TDOC is the ticker for Teladoc, a telemedicine company specializing in subscription services. The company provides companies access to consult with licensed physicians 24 hours a day with the subscription model. A recent IPO, TDOC is not yet profitable, and has consistent revenue growth.
TDOC increased its revenue 60% on a year-over-year basis when it reported last 5/8/17. They increased advertising budget nearly 50% to support strong revenue growth, while their “legal” budget was diminished significantly. “Technology and development” increased about 25%, and sales costs increased 50%. While overall net loss actually increased on a year-over-year basis, EPS was reported as increased due to an increase in the amount of shares outstanding. The reported EPS beat wall street expectations, and revenue beat expectations by a larger margin. Revenue has increased on a year-over-year basis by 59% or more since Q2 '15, according to TDOC's investor relations website. TDOC reports that it has 22 times as many assets as it does liabilities, and has more than three times as much cash on hand as long-term debt.
Founded in 2002 by George Brooks, Teladoc went public 7/1/15. Jason Gorevic is the CEO. Teladoc has not announced a plan as to when it will become profitable. Teladoc gains some business over competitors by offering a subscription pay rate for employers which its competitors lack, according to seekingalpha.
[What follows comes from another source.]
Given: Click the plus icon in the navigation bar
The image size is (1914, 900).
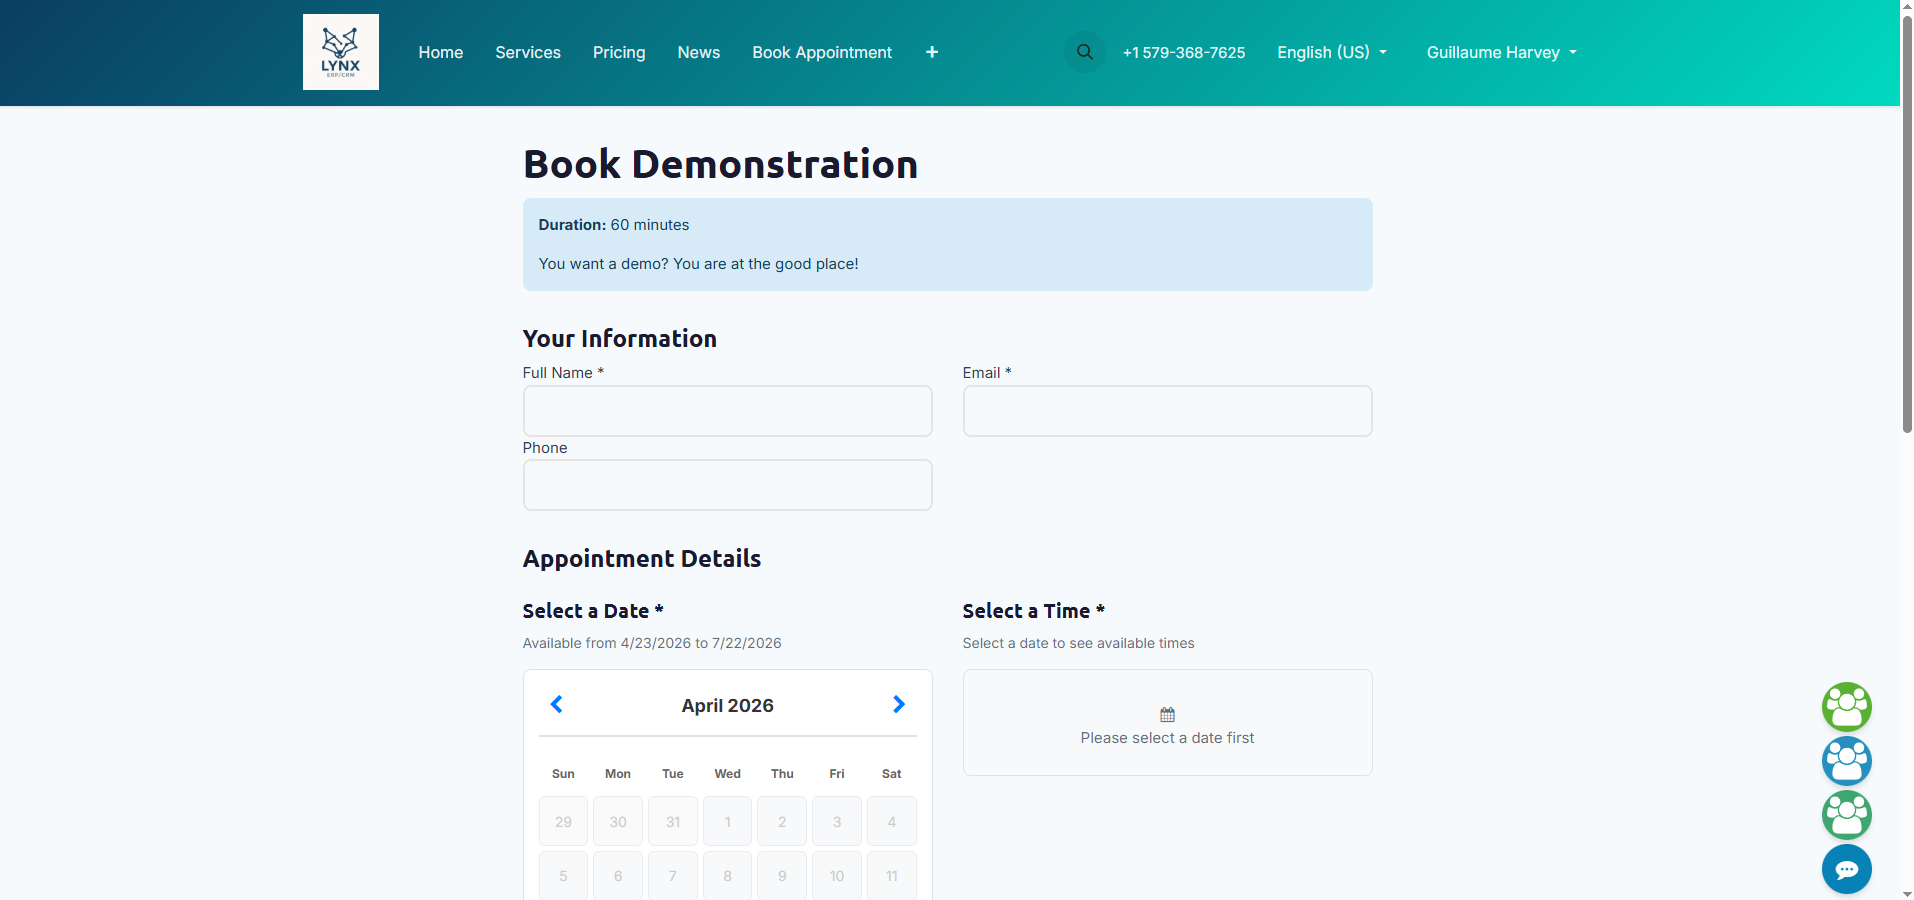Looking at the screenshot, I should click(x=931, y=52).
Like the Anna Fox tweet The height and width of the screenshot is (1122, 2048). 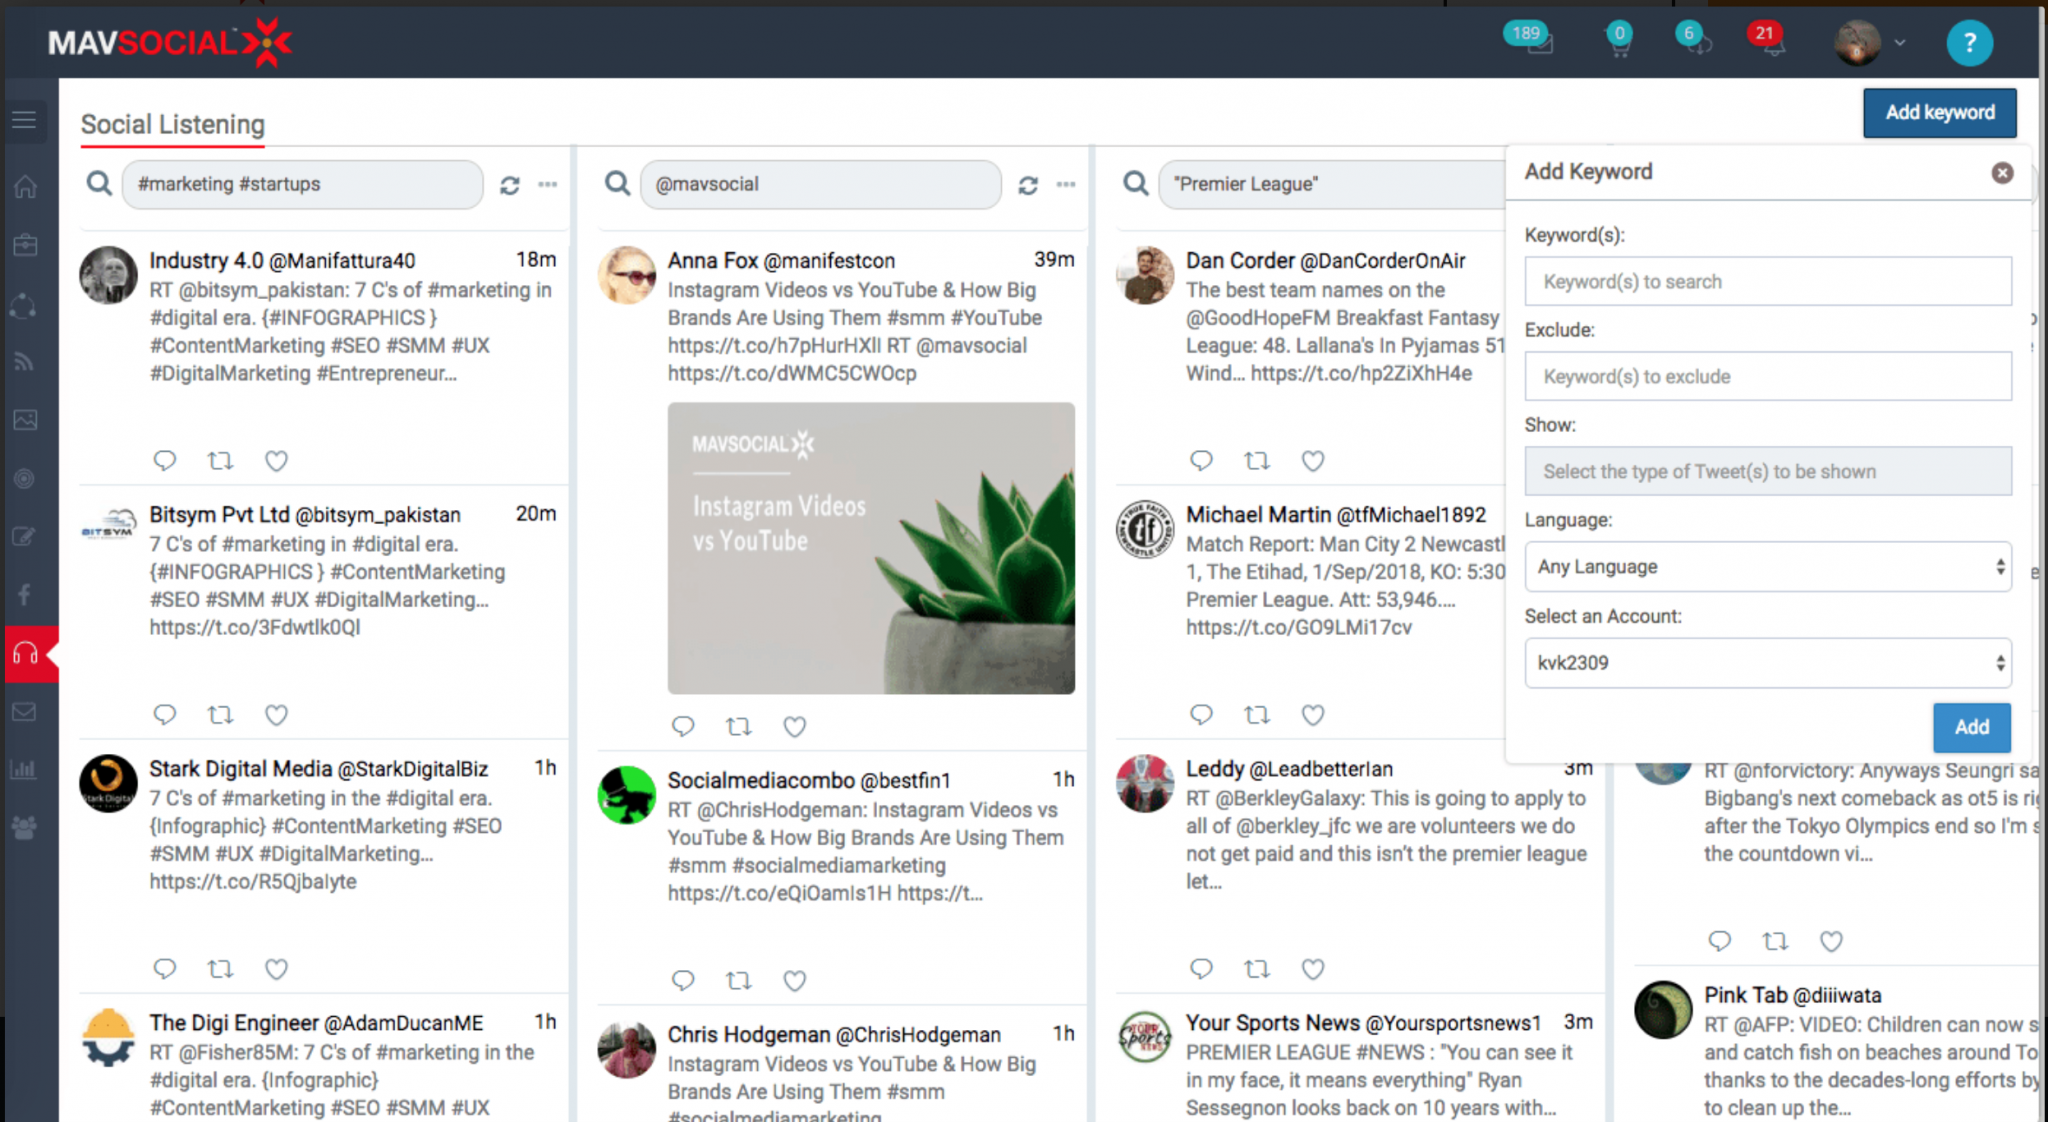(x=794, y=727)
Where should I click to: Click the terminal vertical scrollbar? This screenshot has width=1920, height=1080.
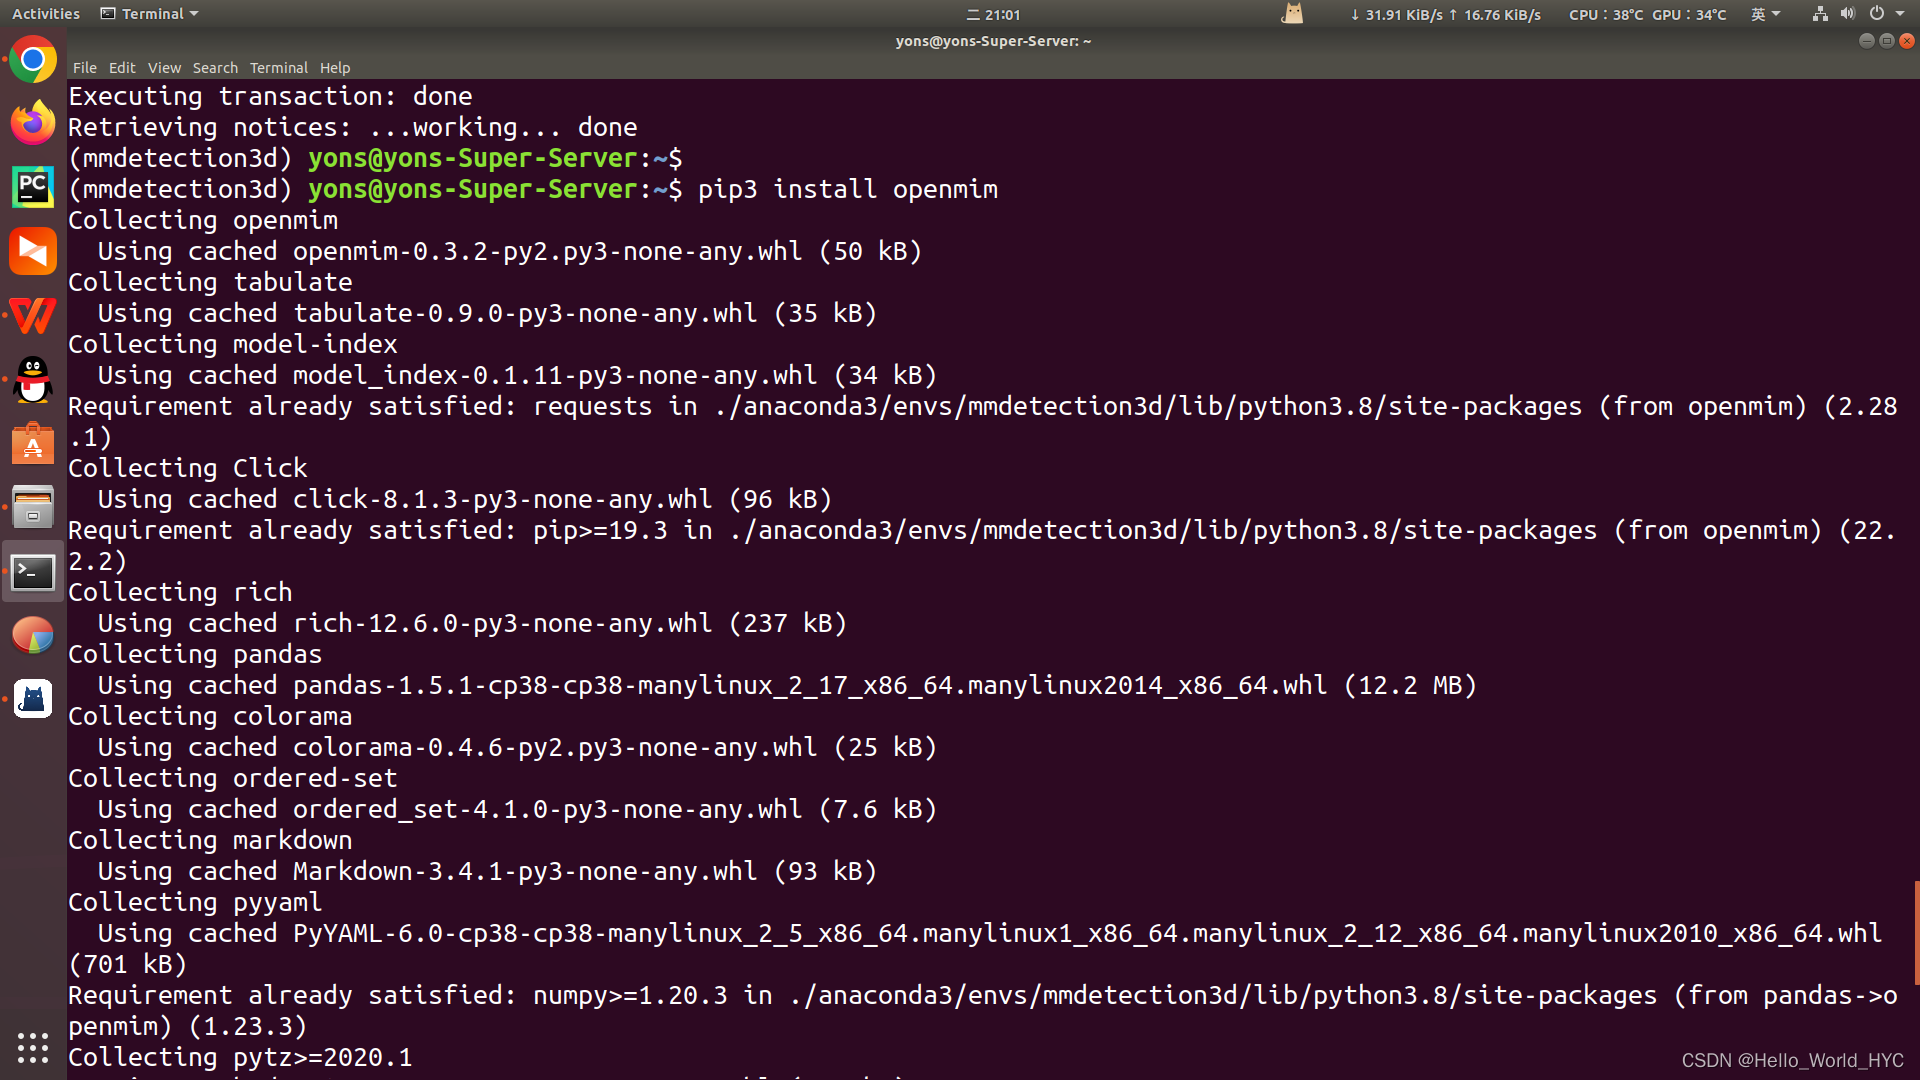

TDOC reports that 80% of its revenue is derived from this subscription service.
It is impossible to determine whether or not Teladoc is overvalued for its specific service as it is the only telemedicine company listed on the NYSE. Revenue has been steadily increasing and the company is not yet profitable as it continues to spend heavily on sales and marketing in order to continue its revenue growth. Teladoc reports 8/16/17, and is expected to declare a loss of $.26 per share, according to CNN money.